Durun, siz kardeşsiniz...

İki kardeş, bir bar...’ Felix van Groeningen’in son çalışması ‘Belgica’yı kısaca böyle özetlemek mümkün.

Haberin Devamı

‘Çölde Kutup Ayısı’ ve ‘Kırık Çember’ gibi filmleriyle bizde de tanınan Belçikalı yönetmen, son uzun metrajlı adımında her türden müziğe ve insana açık bir bar fikri etrafında yola çıkan (bunun göstergesi de kapıdan gelen herkesi içeri almak) Jo ve ağabeyi Frank’ın büyüme, yükselme ve de nihayetinde çöküş dönemlerini anlatıyor.

 

Filmi etkileyici kılan elbette öyküsü değil; ‘Belgica’ daha çok müzik kullanımı, gece hayatının görsel ifadesi, ‘harbi’ diyalogları ve oyunculuk performanslarıyla ilgi çekici. Hikâyenin kayda değer yanı ise erkeklik hallerine vurgusu. Ama söz konusu barın büyümesiyle birlikte özellikle iki kardeşin arasına giren para ilişkisi (ki bunu ‘iktidar sorunu’ olarak da tarif etmek mümkün), baştaki ideallerden savrulmalarına zemin hazırlıyor.

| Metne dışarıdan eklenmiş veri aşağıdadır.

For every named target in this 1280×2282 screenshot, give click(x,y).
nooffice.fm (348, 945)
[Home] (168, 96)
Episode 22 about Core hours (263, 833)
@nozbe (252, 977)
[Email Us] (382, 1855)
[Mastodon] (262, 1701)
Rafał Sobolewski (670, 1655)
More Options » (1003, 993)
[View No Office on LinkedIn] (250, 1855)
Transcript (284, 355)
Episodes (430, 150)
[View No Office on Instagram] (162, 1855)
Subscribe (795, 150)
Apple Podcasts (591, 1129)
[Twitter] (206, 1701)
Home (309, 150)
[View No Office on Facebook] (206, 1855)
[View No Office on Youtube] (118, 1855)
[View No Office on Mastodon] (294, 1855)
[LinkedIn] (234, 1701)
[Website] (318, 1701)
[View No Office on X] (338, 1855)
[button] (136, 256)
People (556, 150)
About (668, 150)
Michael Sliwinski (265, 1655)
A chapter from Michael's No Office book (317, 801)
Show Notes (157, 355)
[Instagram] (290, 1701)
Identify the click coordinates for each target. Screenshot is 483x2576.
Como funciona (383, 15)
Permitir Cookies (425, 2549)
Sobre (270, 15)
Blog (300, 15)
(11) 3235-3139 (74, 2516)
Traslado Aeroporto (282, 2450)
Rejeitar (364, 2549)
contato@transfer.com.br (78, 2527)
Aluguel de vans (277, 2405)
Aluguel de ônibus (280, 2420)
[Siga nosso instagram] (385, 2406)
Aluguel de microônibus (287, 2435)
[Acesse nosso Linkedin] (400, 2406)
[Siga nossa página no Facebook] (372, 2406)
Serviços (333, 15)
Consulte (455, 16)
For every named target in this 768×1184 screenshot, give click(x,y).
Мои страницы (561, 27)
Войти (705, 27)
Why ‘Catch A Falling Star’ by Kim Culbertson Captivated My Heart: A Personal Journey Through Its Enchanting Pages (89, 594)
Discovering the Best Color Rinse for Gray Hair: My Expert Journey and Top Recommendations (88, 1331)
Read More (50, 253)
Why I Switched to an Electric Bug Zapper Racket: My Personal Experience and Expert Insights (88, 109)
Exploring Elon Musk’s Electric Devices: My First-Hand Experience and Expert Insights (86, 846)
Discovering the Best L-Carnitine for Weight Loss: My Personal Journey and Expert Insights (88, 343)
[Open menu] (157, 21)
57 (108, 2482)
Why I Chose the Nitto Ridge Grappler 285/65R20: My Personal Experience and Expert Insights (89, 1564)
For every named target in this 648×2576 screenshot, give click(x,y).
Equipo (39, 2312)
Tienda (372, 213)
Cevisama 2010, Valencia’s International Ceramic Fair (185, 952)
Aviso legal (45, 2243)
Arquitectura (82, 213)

Öte yandan ağabeyin eşiyle, kardeşin de kız arkadaşıyla aralarındaki giderek büyüyen uçurumlar da, söz konusu çöküşü hızlandıran unsurlar olarak beliriyor. Film, belli bir noktadan sonra yoruluyor, bunu kimi Batılı eleştirmenlerin ‘Shakespeare’yen buldukları kardeşler savaşının klişelerle ilerlemesine mi bağlamak lazım bilemiyorum ama bence asıl ‘Belgica’nın kadına bakışında yer yer problemler var. Bu noktada ben de bir klişeye sığınacağım, film giderek eleştiriyor gözüktüğü durumların birer parçasına dönüşüyor.

 

Haberin Devamı

Sonuç? Groeningen’in önceki yapıtları kadar etkileyici olmasa da kayıtsız kalınmayacak bir çalışma ‘Belgica’. Yukarıda bahsettiğim problemleri de ihtiva ettiği göz önüne alınmalı derim. Bu arada filmin müziklerini Gent çıkışlı Soulwax grubunun yaptığını, barda bir ara kulağımıza Türkçe müziğin çalındığını, ‘Belgica’ adlı bara yine Gent’te bulunan ‘Charlatan’ adlı mekânın ilham kaynağı olduğunu da belirtelim.

 

YABANCI OLDUK ŞİMDİ...

 

‘Yabancı, kasabaya gelir ve kaşınan geçmişin yaralarıyla birlikte, o andan itibaren her şey değişir...’ Mete Sözer imzalı ‘Ve Panayır Köyden Gider’, bu klasik western temasını Anadolu’da bir köye uyarlamak istemiş. Özellikle ara karakterleri itibariyle Kusturica sinemasını, ana teması ve müzikleri itibariyle western’i, köyün kendine özgü ahlakı ve kapalılığı itibariyle de David Lynch dünyasını hatırlatan ‘Ve Panayır Köyden Gider’, sanki bu kâğıt üzerindeki fikirleri belli bir ritme, sürekliliğe oturtamamış ve genele yayamamış. Bu haliyle de film, kendi içindeki kimi sahnelerde başarılı olsa da son toplamda fazla eklektik ve bütüne ulaşamamış bir görüntünün ifadesine dönüşmüş.  Filmin oyuncu kadrosunda ise şu isimler var: Cem Davran, Açelya Devrim Yılhan, İlyas Salman, Meral Çetinkaya, Ercüment Balakoğlu, Haluk Yüksel.   

 

Haberin Devamı

‘ŞEYTAN’ BUNUN HER YERİNDE...

 

James Wan imzalı ‘Korku Seansı 2’de ‘paranormal vakalar’ın uzman çifti Ed ve Lorraine Warren, bu kez Kuzey Londra’da yaşanan bir olaya el koyuyor. Film, ister istemez türün klasikleri ‘Şeytan’ ve ‘Kötü Ruh’u hatırlatıyor.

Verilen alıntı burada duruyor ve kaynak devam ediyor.